-- Provided data follows --

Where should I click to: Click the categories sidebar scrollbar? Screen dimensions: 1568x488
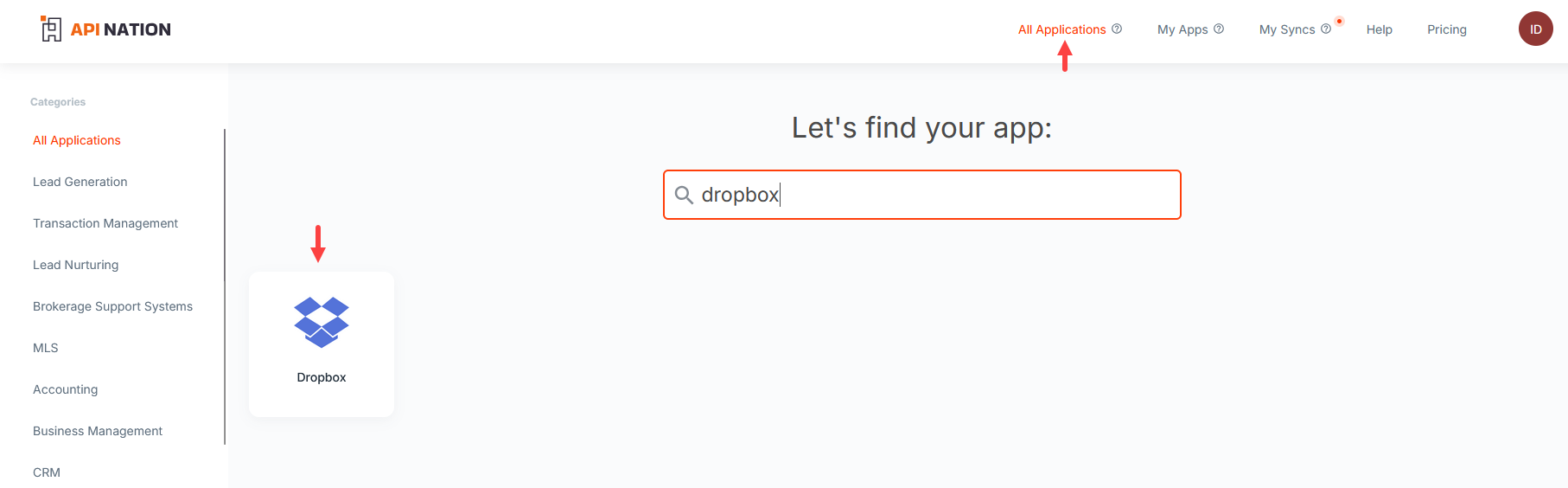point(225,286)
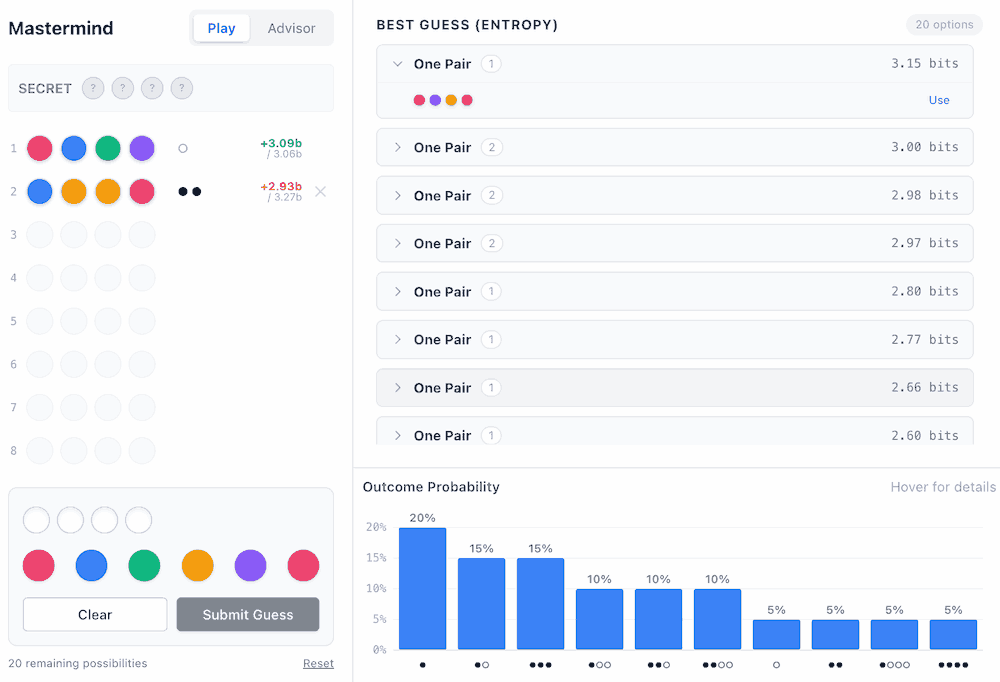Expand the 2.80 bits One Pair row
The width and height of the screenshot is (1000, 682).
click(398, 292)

-- Provided data concluded --

■ Goal of the exercise:
Return the complete material above exactly, with no picture.

■ Response:
Where should I click to: Click the categories sidebar scrollbar? Screen dimensions: 1568x488
point(225,286)
Expand the 2.80 bits One Pair row
The width and height of the screenshot is (1000, 682).
click(398, 292)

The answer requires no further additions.